Activity idea: Camouflage race  

Materials: Green, white, brown, black, and red cardboard shapes (small squares, circles or triangles, or plastic counters), approximately ten of each colour  


  1. Explain to your child that when you say ‘Go!’ their challenge is to quickly collect the cardboard shapes from the ground before you say, ‘Stop!’  
  2. Scatter the cardboard shapes over an open area of grass and say ‘Go!’  
  3. When about half of the shapes have been found, say ‘Stop!’  
  4. Ask your child to tell you how many shapes they collected of each colour and discuss why they may have collected more of one colour than the other.  
  5. Try repeating the activity on different coloured surfaces, such as brown mulch, and white concrete.  
  6. Look at images of animal camouflage in books or download images from the internet
  7. Provide a range of colourful dress up clothes and your child to camouflage themselves to blend in with different backgrounds (e.g., wear a red dress to sit on a red chair).  

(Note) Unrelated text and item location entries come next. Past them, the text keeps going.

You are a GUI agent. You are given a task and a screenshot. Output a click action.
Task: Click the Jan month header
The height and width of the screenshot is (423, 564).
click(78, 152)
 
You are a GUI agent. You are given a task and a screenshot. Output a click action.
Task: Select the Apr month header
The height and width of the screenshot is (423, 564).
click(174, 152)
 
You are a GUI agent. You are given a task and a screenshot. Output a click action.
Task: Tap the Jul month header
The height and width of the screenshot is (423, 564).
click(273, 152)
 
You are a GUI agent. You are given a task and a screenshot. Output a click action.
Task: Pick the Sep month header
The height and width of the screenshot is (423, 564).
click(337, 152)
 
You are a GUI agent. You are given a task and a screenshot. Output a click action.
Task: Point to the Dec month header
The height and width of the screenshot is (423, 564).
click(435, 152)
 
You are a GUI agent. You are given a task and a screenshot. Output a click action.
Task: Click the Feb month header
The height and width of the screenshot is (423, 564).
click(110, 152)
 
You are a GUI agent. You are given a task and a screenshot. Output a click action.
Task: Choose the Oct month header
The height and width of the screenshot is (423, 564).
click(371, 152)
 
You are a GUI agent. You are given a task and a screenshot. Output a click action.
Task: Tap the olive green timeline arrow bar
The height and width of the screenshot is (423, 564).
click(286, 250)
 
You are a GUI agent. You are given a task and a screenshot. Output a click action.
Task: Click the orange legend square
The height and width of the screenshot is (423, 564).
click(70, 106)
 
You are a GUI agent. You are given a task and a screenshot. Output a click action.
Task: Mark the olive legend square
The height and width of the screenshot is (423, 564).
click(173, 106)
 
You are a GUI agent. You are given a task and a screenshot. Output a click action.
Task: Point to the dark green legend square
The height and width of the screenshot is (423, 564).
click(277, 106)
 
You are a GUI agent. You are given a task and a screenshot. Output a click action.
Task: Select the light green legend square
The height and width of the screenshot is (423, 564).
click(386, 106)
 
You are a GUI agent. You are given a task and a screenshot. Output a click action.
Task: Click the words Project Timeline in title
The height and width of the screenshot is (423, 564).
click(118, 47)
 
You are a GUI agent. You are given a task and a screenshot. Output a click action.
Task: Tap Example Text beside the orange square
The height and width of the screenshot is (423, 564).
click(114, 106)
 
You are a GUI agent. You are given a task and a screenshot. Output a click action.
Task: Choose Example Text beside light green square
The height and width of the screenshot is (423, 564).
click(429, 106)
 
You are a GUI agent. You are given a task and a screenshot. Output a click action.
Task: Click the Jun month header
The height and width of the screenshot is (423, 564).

Ask your child what is happening? Talk about how the colour and texture of an animal can help it blend into its surroundings. This is important for animals to hide from predators that might eat them, and for predators to sneak up on their prey! However, some animals use the opposite strategy to survive: their bodies are brightly coloured, and they stand out to warn other animals to stay away because they are poisonous (e.g., corroboree frogs).